Load up your chosen model gguf for local inference using CPU or GPU by simply placing it in the llama.cpp/models folder and edit the baby_code.py init config below:

if __name__ == '__main__':
    # Run the external command
    server_process = subprocess.Popen(
        ["./llama.cpp/server", "-m", "./llama.cpp/models/wizardcoder-python-13b-v1.0.Q5_K_M.gguf", "-c", "1024",
         "-ngl", "1", "--path", "."])
    # Pause for 5 seconds
    time.sleep(5)
    app.run(args.host, port=args.port)

You may also want to customize & configure the flask server at the top of the file, like so:

parser = argparse.ArgumentParser(description="An example of using server.cpp with a similar API to OAI. It must be used together with server.cpp.")
parser.add_argument("--stop", type=str, help="the end of response in chat completions(default: '</s>')", default="</s>")
parser.add_argument("--llama-api", type=str, help="Set the address of server.cpp in llama.cpp(default: http://127.0.0.1:8080)", default='http://127.0.0.1:8080')
parser.add_argument("--api-key", type=str, help="Set the api key to allow only few user(default: NULL)", default="")
parser.add_argument("--host", type=str, help="Set the ip address to listen.(default: 127.0.0.1)", default='127.0.0.1')
parser.add_argument("--port", type=int, help="Set the port to listen.(default: 8081)", default=8081)

🏃‍♀️ Run it

  • From the project root simply run:
python3 baby_code.py

The server.cpp will be served to http://127.0.0.1:8080/ by default, while the the Flask (baby_code.py) currently listens on port 8081.

🤝 Contributing

Contributions to this project are welcome.
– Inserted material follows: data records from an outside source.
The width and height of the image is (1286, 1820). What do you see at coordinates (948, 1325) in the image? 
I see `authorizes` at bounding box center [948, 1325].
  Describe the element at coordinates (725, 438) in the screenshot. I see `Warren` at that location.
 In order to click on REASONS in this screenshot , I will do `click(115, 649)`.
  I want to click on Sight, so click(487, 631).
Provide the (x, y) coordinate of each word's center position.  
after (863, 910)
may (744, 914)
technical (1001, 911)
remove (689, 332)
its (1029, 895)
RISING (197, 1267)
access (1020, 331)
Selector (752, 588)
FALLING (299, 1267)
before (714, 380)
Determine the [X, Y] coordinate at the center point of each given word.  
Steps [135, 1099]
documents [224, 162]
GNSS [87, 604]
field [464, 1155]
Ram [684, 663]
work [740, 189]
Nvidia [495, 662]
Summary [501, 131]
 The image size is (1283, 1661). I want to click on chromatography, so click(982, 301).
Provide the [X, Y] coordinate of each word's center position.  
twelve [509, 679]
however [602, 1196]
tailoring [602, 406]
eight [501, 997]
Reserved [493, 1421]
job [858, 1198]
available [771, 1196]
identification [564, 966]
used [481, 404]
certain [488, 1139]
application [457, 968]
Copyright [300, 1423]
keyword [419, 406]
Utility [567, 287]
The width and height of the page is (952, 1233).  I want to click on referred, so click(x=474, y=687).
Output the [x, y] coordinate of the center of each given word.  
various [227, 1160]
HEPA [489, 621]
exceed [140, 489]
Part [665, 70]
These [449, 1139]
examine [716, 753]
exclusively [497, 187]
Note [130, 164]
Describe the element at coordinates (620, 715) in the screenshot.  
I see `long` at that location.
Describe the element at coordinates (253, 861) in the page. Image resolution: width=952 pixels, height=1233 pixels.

Please create a fork of the repository, make your changes, and submit a pull request. I'll be creating a few issues for feature tracking soon!!

ALSO~ If anyone would like to start a Discord channel and help me manage it that would be awesome

(I'm not on it that much).

License

This project is licensed under the MIT License.